| ADVANCING
YOUR PRACTICE
Understanding
insulin pumps
People with diabetes can
use insulin pumps to help manage their insulin and blood
glucose levels. By wearing a small external device,
patients get continuous subcutaneous insulin infusion
through a catheter placed under the skin. Insulin pumps
deliver rapid- or short-acting insulin around the clock.
Skin deep
An insulin pump consists of a 3-mL syringe attached
to a long (24- to 42-inch), thin, narrow tube with a
needle or Teflon catheter attached to the end. The patient
inserts the needle or catheter into subcutaneous tissue
(usually on the abdomen) and secures it with tape or
a transparent dressing. The needle or catheter is changed
at least every 3 days. The patient then wears the pump
either on a belt or in a pocket.
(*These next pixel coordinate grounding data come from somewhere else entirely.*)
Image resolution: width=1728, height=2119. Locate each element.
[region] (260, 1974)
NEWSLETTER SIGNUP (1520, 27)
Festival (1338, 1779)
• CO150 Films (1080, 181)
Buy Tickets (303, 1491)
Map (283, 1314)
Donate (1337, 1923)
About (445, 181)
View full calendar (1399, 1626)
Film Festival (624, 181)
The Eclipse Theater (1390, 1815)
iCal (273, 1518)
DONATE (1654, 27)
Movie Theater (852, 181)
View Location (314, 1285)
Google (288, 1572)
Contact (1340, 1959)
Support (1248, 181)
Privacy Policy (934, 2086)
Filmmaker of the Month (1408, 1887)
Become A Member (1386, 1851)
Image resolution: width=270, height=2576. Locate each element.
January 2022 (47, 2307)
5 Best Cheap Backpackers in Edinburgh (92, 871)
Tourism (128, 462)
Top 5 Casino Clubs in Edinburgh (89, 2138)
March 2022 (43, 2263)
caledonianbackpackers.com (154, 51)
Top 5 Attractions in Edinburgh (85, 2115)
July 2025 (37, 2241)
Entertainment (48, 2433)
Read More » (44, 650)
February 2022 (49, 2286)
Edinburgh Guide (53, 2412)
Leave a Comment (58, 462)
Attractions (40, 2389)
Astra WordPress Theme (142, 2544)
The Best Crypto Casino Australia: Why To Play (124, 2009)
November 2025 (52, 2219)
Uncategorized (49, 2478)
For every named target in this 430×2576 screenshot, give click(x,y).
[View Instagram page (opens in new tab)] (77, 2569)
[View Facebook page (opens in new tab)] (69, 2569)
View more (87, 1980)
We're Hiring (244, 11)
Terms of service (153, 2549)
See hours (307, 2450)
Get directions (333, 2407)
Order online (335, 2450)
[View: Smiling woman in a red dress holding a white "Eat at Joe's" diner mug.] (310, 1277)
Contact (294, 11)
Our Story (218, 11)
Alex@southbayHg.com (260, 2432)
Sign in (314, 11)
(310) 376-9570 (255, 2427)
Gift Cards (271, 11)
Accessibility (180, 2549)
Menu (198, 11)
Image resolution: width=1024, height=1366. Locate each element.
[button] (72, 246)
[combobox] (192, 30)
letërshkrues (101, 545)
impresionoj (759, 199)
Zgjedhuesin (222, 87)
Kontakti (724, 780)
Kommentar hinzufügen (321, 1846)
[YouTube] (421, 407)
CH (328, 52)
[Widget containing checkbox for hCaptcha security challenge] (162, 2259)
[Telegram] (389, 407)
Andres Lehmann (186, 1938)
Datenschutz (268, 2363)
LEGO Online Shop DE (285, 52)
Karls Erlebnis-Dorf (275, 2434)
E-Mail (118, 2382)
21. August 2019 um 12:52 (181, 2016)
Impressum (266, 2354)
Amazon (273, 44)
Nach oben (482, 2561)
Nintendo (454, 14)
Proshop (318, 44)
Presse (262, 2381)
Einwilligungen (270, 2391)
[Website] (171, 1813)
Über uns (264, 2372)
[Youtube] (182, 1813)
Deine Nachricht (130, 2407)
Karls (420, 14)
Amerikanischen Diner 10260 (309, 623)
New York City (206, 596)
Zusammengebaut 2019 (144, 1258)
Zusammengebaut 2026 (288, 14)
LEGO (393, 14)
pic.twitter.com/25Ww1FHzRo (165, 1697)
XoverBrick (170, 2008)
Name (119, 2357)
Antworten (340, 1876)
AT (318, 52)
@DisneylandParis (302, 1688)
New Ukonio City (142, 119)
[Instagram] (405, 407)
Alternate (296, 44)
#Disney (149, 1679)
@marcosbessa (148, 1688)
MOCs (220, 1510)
Some women keep the
pump tucked into the front or side of their bra or wear
it on a garter belt on the thigh.
The
insulin pump delivers insulin by subcutaneous infusion
at a basal rate, such as 0.5 to 2 units per hour. When
the patient eats a meal, he calculates the insulin dose
needed to metabolize the meal and administers a bolus.
He counts the total amount of carbohydrate for the meal
using a predetermined insulin-to-carbohydrate ratio;
for example, a ratio of 1 unit of insulin for every
15 grams of carbohydrate would require 3 units of insulin
for a meal with 45 grams of carbohydrate. This allows
for flexibility in food choices and meal times.
Possible problems
A disadvantage of insulin pumps is an increased risk
of diabetic ketoacidosis caused by unexpected disruptions
of insulin flow from the pump. These may be due to occluded
tubing or needle, insulin supply running out, or depletion
of the battery. Because only rapid-acting insulin is
used in the pump, any interruption in the flow of insulin
may rapidly cause the patient to be without insulin.
The patient should be taught to administer insulin by
manual injection if an insulin interruption is suspected.
Effective patient teaching minimizes this risk; teach
your patient the basics of how to use the pump and what
to do if complications arise.
Hypoglycemia may also occur
with insulin pump therapy, but usually because patients
are able to achieve lower blood glucose levels, not
because of specific problems with the pump.
Another disadvantage is
the potential for infection at needle insertion sites.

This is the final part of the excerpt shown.